[[ Supplied material open ]]

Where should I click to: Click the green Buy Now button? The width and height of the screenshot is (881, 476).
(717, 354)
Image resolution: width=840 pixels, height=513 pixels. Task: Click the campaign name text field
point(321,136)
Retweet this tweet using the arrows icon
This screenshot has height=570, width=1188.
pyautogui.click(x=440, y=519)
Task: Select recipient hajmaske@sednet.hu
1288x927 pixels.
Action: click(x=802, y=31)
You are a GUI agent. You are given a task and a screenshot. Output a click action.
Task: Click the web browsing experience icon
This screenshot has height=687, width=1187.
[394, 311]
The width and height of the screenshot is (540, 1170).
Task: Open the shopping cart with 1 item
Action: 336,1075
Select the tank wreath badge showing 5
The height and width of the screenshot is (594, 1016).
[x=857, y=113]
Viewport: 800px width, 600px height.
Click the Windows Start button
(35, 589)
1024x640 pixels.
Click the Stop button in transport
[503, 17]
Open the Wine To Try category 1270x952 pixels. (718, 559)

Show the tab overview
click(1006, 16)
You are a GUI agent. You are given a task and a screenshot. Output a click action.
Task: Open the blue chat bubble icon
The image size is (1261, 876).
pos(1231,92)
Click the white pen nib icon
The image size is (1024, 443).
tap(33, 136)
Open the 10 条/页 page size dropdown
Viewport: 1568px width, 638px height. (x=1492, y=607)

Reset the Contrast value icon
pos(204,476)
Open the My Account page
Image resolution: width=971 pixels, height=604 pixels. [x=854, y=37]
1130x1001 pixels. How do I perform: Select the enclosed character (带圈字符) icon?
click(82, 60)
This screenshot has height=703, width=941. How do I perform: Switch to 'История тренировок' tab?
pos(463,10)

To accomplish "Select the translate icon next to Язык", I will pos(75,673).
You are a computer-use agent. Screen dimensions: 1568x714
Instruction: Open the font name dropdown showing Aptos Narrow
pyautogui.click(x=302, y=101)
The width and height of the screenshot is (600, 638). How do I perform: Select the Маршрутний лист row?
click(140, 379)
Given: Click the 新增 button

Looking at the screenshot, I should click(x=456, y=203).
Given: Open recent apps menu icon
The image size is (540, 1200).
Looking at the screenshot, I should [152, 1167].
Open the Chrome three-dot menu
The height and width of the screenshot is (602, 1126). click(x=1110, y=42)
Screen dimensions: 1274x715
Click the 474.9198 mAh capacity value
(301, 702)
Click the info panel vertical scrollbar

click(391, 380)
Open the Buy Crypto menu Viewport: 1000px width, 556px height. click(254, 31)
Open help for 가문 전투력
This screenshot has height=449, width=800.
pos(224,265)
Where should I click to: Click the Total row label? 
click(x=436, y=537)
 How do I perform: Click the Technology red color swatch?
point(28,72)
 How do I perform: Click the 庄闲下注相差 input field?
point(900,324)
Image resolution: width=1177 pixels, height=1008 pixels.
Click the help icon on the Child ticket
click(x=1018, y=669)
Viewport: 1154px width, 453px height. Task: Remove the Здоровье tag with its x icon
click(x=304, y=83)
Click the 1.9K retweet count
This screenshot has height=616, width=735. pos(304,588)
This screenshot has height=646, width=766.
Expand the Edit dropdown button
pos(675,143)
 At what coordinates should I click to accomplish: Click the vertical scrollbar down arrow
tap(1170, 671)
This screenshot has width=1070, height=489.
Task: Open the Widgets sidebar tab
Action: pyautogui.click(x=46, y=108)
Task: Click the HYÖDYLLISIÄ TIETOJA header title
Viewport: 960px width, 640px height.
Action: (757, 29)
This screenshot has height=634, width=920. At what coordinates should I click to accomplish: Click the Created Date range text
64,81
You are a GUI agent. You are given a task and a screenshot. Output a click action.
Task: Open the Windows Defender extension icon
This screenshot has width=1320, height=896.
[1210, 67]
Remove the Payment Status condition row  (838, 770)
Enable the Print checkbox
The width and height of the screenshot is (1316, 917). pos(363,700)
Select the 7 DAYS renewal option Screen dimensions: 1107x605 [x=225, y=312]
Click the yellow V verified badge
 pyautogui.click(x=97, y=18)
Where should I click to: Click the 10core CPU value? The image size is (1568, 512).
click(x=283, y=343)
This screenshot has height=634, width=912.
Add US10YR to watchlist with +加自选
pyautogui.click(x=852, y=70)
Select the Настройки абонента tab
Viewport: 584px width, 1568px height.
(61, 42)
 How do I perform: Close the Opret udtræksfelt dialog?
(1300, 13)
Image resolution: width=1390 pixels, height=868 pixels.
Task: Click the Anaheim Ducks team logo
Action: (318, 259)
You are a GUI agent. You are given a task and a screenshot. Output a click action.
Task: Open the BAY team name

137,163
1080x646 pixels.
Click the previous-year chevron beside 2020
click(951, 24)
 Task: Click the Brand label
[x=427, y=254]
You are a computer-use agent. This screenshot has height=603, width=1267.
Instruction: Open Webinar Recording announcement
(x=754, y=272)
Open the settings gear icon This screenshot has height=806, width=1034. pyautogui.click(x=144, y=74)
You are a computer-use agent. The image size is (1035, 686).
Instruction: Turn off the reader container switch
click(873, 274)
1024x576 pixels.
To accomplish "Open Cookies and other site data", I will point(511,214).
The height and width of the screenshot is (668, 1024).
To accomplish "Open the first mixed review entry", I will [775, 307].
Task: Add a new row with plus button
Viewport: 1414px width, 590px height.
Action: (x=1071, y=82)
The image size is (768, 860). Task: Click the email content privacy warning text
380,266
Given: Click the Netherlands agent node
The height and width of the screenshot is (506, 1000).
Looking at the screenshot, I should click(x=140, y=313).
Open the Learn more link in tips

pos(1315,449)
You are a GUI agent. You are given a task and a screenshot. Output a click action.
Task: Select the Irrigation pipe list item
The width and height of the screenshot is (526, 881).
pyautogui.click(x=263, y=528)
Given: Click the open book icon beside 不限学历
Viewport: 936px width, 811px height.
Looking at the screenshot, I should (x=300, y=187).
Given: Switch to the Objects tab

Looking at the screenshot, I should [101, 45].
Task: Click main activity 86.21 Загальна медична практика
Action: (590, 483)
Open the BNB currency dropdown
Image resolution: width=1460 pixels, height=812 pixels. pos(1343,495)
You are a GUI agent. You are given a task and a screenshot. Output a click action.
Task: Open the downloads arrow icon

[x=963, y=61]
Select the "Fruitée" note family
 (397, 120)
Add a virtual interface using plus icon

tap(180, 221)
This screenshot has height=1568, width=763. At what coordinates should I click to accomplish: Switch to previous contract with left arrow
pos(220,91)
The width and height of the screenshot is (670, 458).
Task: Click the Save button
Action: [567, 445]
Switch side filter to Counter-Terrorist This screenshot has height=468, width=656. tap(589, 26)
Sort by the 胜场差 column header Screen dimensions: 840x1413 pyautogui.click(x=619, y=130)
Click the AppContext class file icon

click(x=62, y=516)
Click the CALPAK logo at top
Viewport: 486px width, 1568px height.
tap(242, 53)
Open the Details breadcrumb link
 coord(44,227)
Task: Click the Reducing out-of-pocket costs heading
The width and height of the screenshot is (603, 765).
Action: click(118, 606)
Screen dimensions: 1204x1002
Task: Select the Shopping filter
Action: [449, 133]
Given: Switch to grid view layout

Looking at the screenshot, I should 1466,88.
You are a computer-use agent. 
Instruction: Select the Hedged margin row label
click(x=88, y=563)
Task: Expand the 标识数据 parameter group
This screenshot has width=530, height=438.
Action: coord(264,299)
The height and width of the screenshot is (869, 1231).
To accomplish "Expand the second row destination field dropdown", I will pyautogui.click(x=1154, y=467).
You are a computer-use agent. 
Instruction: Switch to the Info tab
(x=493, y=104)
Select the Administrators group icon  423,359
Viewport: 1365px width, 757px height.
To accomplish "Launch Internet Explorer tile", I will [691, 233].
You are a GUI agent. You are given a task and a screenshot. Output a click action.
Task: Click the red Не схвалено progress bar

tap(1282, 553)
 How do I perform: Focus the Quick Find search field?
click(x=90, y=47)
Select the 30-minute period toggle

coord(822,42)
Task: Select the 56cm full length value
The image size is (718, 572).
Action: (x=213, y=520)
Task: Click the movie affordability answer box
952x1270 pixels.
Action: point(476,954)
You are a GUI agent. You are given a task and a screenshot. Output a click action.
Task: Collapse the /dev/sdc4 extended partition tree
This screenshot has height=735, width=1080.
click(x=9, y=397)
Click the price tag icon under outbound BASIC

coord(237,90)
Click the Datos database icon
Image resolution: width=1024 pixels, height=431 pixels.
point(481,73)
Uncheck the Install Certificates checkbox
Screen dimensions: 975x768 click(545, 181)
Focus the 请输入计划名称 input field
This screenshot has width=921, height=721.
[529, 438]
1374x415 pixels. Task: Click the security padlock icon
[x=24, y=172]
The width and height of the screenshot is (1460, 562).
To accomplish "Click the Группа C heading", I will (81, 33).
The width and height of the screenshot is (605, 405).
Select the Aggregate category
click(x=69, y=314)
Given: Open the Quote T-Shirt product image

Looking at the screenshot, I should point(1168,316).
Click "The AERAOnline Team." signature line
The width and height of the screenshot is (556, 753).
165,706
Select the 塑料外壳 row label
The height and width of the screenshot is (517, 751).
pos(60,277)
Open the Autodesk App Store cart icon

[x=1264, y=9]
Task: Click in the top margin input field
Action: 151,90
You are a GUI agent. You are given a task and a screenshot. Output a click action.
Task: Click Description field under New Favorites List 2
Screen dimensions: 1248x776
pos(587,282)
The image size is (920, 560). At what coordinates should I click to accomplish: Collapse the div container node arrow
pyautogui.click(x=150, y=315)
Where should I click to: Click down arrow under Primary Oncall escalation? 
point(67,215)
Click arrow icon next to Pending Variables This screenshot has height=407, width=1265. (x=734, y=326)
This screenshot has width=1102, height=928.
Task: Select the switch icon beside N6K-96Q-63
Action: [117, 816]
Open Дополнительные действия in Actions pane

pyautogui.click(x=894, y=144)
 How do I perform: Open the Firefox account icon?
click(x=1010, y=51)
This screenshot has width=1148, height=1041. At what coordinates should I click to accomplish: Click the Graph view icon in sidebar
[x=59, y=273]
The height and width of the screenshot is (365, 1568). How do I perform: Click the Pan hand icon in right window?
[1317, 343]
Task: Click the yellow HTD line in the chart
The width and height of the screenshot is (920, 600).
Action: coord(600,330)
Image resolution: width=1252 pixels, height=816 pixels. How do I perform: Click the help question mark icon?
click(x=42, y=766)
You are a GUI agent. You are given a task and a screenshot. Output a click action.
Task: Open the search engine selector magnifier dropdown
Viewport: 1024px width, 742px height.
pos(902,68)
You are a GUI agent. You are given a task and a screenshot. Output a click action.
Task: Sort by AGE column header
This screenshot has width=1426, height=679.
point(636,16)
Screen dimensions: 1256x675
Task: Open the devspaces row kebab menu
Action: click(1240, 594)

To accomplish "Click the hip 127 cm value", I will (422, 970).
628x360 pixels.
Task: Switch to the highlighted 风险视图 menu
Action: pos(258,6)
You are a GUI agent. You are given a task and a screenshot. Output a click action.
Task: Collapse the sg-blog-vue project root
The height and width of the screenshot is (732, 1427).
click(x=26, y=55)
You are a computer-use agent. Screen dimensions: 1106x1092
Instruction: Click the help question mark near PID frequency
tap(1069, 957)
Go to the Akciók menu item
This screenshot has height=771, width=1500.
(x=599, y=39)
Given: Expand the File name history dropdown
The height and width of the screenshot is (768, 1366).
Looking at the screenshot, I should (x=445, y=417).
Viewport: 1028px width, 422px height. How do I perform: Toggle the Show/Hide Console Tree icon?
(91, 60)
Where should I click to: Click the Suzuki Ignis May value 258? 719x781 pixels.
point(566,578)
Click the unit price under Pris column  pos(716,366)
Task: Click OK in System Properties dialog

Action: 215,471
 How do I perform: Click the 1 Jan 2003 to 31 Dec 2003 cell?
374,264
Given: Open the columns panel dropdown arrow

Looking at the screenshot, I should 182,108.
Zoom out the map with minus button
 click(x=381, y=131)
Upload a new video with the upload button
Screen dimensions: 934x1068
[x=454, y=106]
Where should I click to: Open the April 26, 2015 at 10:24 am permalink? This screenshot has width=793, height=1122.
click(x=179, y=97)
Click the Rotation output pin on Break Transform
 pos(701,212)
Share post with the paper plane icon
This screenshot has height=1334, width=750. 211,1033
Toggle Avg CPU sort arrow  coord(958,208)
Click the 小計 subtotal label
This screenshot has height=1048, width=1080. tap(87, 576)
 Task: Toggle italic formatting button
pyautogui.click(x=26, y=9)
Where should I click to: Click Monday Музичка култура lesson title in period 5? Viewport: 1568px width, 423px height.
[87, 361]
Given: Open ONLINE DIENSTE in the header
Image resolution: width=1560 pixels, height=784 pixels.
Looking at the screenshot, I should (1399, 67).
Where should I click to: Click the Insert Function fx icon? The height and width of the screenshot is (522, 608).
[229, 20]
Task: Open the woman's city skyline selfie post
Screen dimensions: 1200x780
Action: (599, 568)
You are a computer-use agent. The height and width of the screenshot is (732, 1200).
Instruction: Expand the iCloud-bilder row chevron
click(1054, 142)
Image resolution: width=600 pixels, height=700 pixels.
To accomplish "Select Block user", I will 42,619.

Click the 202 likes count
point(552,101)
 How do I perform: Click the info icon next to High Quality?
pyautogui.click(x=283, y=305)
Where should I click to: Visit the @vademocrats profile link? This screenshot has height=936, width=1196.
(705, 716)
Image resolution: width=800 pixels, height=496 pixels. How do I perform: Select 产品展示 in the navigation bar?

[[ Supplied material closed ]]

*Exercise*. Copy each line of the records above that carries the word "group".

*Solution*.
Task: Expand the 标识数据 parameter group
Select the Administrators group icon  423,359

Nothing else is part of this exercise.